EXERCISE DESCRIPTION: In the records below, how many lines hold the string "Mostrar"? Give only the number.

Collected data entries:

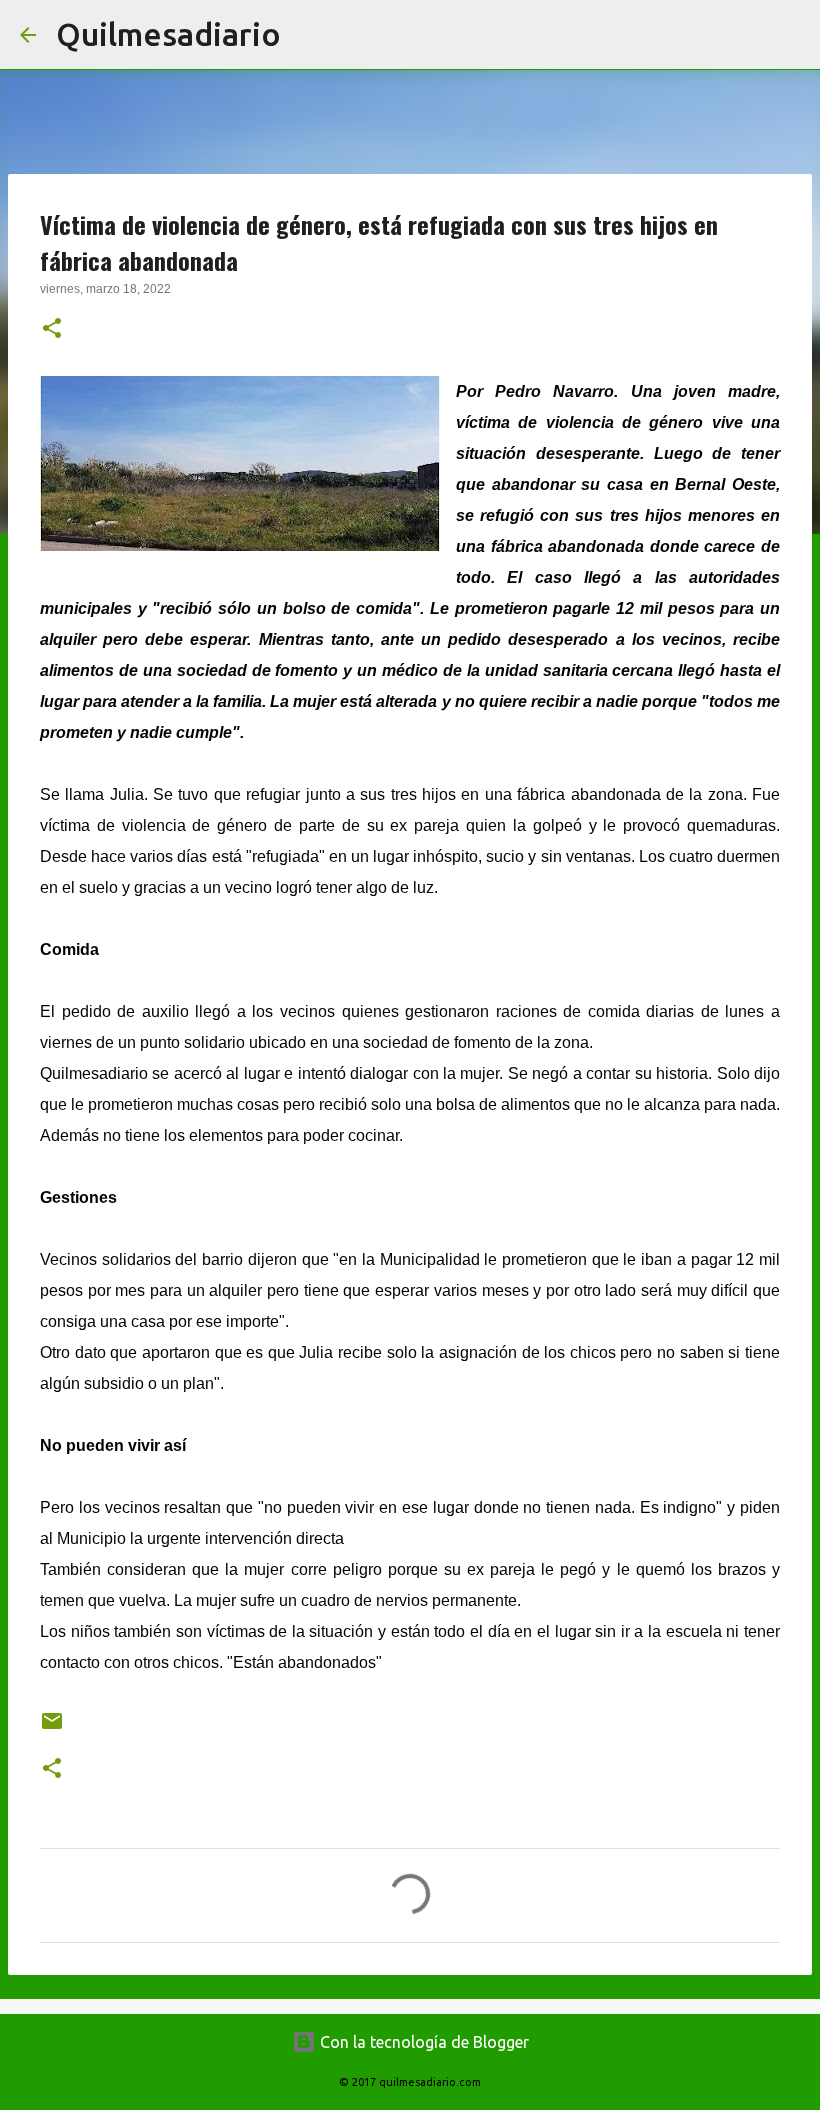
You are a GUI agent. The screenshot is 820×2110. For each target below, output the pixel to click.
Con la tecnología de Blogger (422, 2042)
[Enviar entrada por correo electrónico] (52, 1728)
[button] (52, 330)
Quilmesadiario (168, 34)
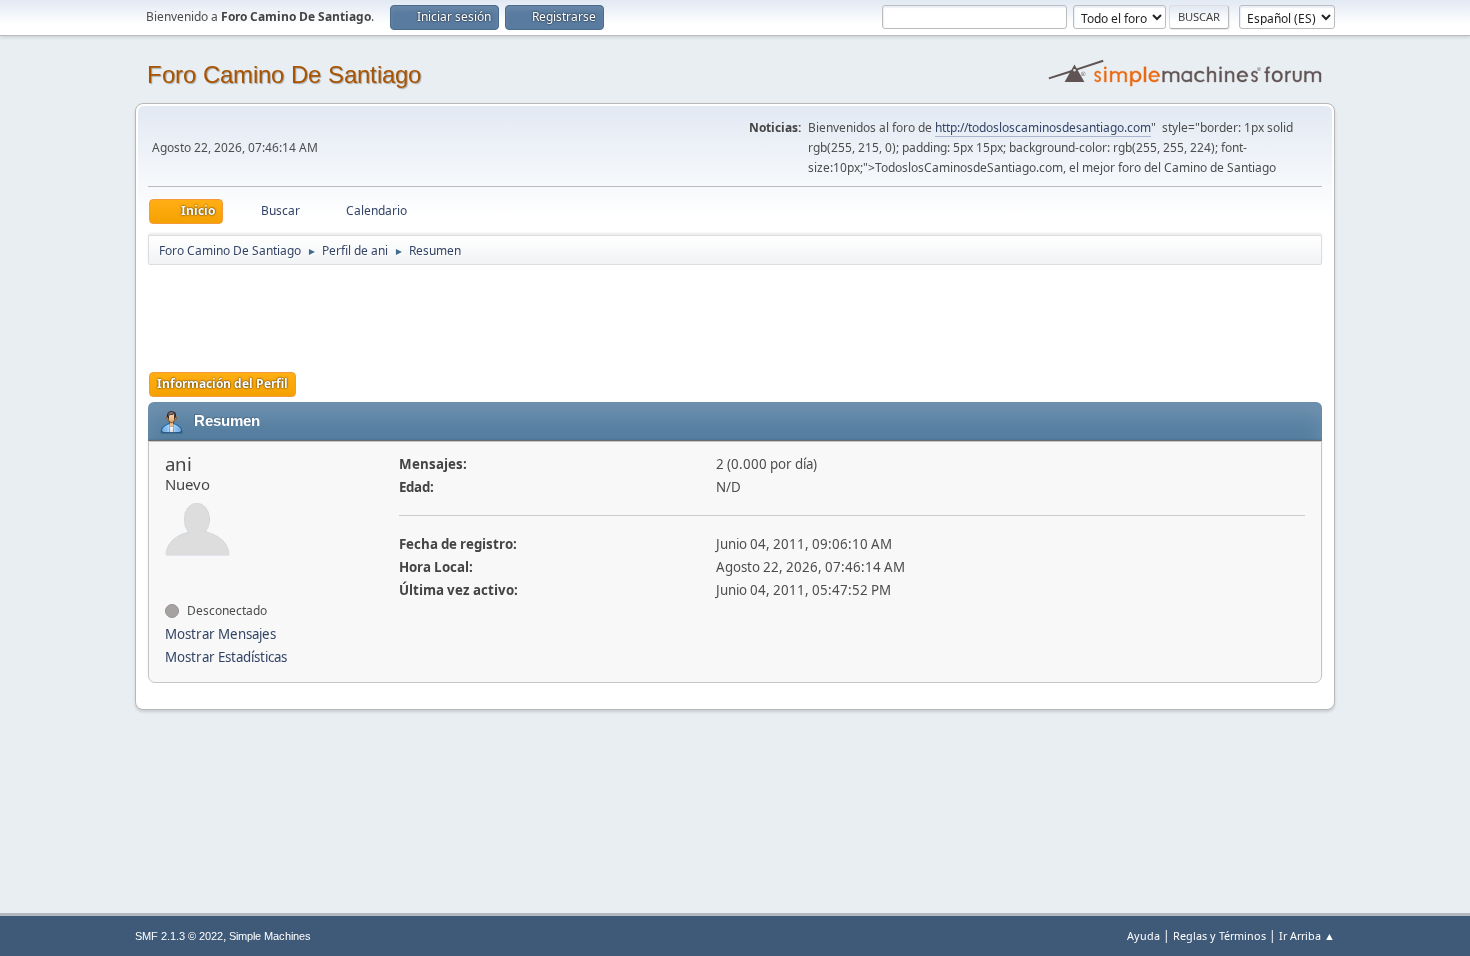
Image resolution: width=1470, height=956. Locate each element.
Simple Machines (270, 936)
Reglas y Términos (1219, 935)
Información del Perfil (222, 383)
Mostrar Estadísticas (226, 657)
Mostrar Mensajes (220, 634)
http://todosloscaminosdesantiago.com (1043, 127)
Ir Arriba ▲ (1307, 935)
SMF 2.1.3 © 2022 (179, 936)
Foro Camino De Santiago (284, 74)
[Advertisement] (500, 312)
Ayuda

ANSWER SPACE: 2